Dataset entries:

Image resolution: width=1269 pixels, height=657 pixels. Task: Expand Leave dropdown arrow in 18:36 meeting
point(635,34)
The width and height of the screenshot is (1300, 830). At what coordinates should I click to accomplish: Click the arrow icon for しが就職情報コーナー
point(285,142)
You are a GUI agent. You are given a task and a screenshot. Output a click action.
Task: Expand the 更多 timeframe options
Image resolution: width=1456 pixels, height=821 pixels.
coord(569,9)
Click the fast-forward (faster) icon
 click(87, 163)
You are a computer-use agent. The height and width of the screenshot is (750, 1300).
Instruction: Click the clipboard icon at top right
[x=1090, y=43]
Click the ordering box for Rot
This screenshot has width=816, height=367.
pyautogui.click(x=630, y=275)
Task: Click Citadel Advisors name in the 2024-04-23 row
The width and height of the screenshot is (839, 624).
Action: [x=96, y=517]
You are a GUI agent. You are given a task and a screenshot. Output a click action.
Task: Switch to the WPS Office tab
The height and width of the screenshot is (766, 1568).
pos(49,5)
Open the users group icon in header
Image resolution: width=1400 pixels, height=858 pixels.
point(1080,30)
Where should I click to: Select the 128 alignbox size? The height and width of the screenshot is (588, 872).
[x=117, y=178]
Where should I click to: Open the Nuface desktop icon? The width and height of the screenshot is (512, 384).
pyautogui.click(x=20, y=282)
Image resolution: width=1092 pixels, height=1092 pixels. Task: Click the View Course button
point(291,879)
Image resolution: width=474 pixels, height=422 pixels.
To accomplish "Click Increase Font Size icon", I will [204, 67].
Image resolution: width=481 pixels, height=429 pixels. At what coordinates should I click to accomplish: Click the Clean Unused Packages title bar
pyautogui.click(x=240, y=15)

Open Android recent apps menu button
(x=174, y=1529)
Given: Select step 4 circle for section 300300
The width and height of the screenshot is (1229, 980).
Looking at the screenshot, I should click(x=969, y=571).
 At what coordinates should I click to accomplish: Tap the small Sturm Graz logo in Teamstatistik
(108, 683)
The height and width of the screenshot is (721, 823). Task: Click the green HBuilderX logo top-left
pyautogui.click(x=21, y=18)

* **EXERCISE**: Please write out, exactly as they appear above, only the lines in the stretch from the line with "The width and height of the screenshot is (1300, 830)." through the line with "You are a computer-use".

* **SOLUTION**:
The width and height of the screenshot is (1300, 830). At what coordinates should I click to accomplish: Click the arrow icon for しが就職情報コーナー
point(285,142)
You are a GUI agent. You are given a task and a screenshot. Output a click action.
Task: Expand the 更多 timeframe options
Image resolution: width=1456 pixels, height=821 pixels.
coord(569,9)
Click the fast-forward (faster) icon
 click(87, 163)
You are a computer-use agent. The height and width of the screenshot is (750, 1300).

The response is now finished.